Using cheater ice in an Old Fashioned results in “a debased ‘cocktail lite,’ with thin flavors and watery insipidness,” writes Atlantic columnist, Wayne Curtis. “A cheater-ice cocktail is chillier (numbing the taste buds) and more watery (making it flat).”
IMAGE: Kold-Draft ice. Photo by Melissa Hom, from a slideshow in New York magazine.
Freeman, Maloney, and their fellow ice-aficionados prefer to recreate the forms of ice listed in historic cocktail recipes: block, chunk, cracked, or snow. The popular Kold-Draft machines (from roughly $2,500, new) turn out perfect, solid 1.25″ cubes, which, bartenders note, means that you use just three or four cubes in a Collins glass.
Depending on the drink in question, others swear by two-inch cubes made in plastic household organiser trays (“which happens to fit just perfectly inside a double-old-fashioned glass,” says Eben Freeman), or even eight-inch tall columnular structures that, according to Kathryn Weatherup of New York City’s Weather Up bar, “fit perfectly into the rocks glasses that we use for the shaken-cocktail drinks.” Huge four-by-three inch ice blocks work best for punch-bowl service, while at the opposite end of the scale, fast-chilling crushed ice, or “snow,” is perfect for “juleps and swizzles.”
IMAGE: (left to right, top to bottom) 2″ ice cube, hand-carved ice sphere, snow, and an 8″ ice cube column. All photos by Melissa Hom, from a slideshow in New York magazine.
There is, as yet, no mention of gendered ice in the cocktail literature. No slow-moving manly chunks, on which a cask-aged rye would feel at home; no whiter, faster-melting feminine ice that would add a certain sparkle to a Cosmopolitan or Appletini; and certainly no glacially-married combination for the unisex martini.
I can’t imagine, however, that once introduced to the magic of artificial glacier-growing, the ice avant-garde would simply import its gender stereotypes and be done.
Instead, why not build their own on-site, custom glaciers?
After all, Japanese-trained mixologists already freeze water into large blocks, in order to hand carve spheres, diamonds, or abstract ice shards using both knives and ice picks. A small home-grown glacier, built in a bar’s basement or backroom, could not only sustain a weekend’s worth of heavy drinking, but also provide creative bartenders with a much greater sculptural scope.

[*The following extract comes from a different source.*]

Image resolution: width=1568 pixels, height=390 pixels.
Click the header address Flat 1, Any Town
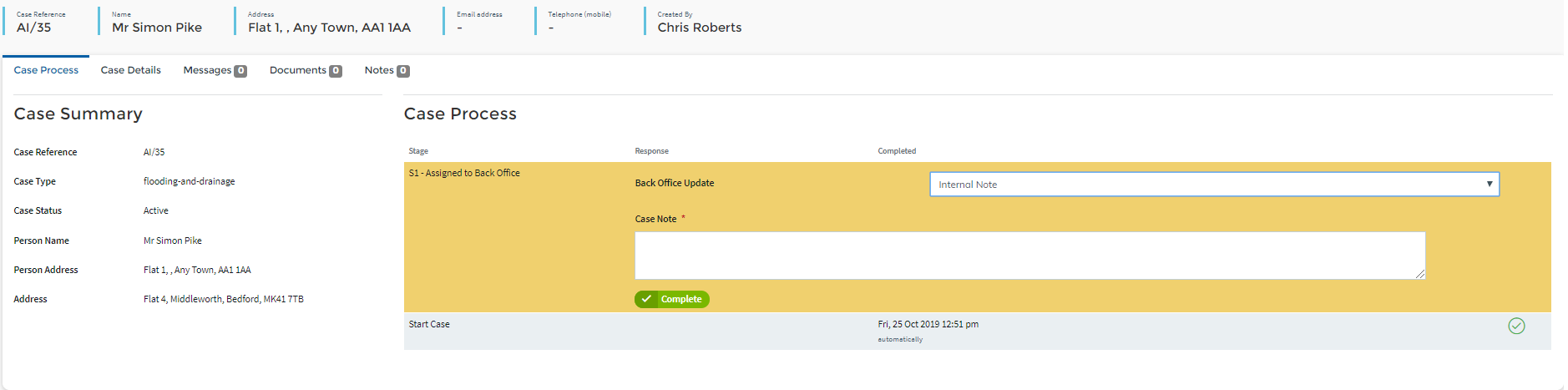(x=329, y=28)
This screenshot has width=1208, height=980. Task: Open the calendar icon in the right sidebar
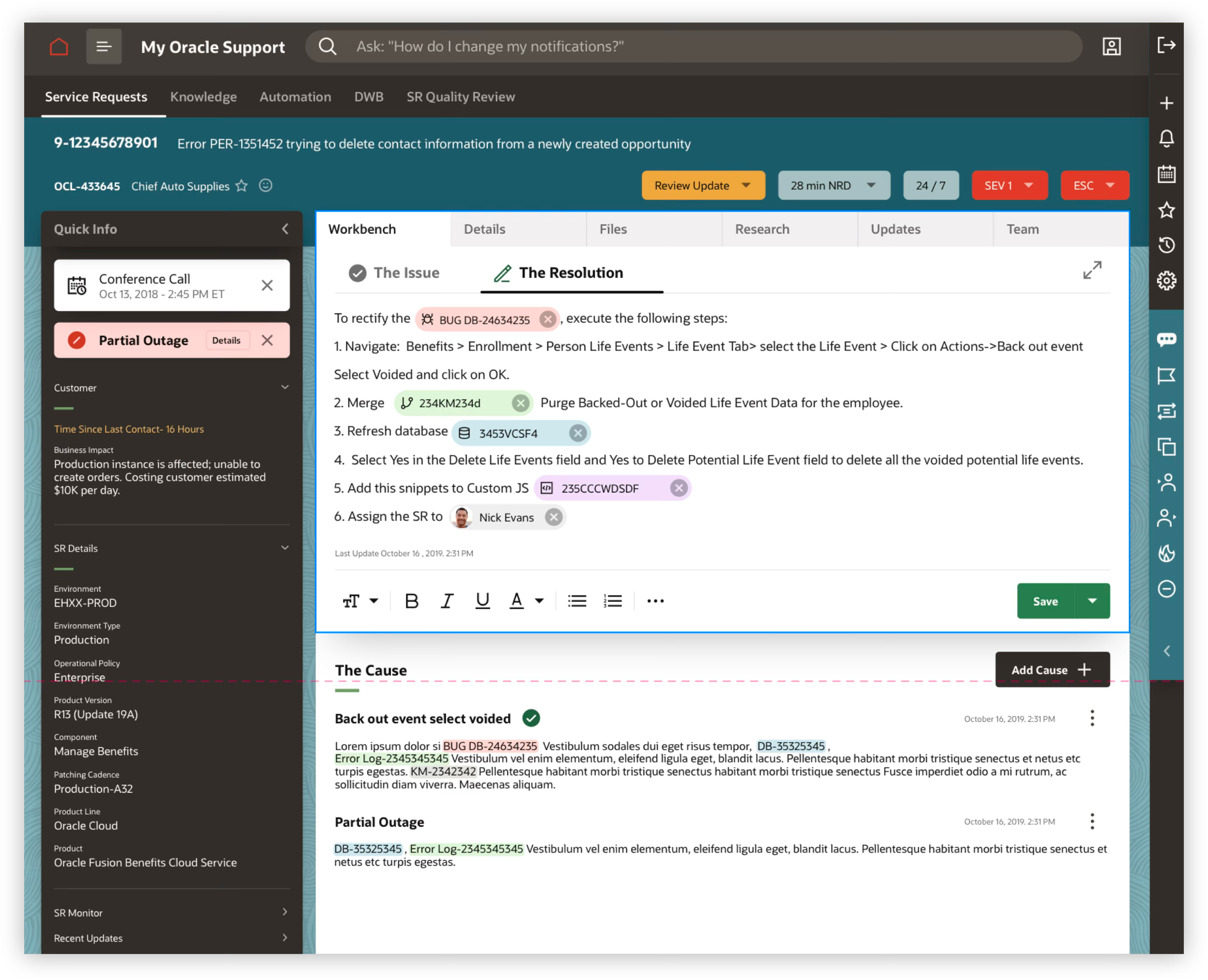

Then there is the question of ingredients. While traditional techniques call for pebbles and sawdust to be embedded in a glacier’s starter matrix, today’s cocktailing elite could substitute orchid flowers, raspberries, or espresso beans to create flavour accented glaciers – and then invite guests to watch them hand hew berry-studded chunks, the perfect finishing touch for a Brownie Cognac or Irish coffee. The theatrical potential of custom artificial glaciers might be second only to the champagne fountain.
IMAGE: (left to right) Raspberry-embedded ice, ice-tea cube, and orchid-flower-embedded ice. All photos by Melissa Hom, from a slideshow in New York magazine.
Sophisticated bartenders already use double- or triple-filtered water for their cubes, but in order to build and maintain your own in-house glacier, it would make sense to set up a sponsorship deal with a high-end mineral water (Canada’s Berg, perhaps, made exclusively from Newfoundland icebergs) – or perhaps even a liquor company, for pure, glacier-fresh Absolut ice crystals and shards of frozen Courvoisier. In fact, multiple mini-glaciers would be required to permit the most ambitious alcoholic pairings.
As part of the current artisinal trend in beer, wine, and spirits, if not in terms of form and flavour design, vernacular Himalayan glacier grafting techniques have the potential to revolutionise the cocktails of tomorrow.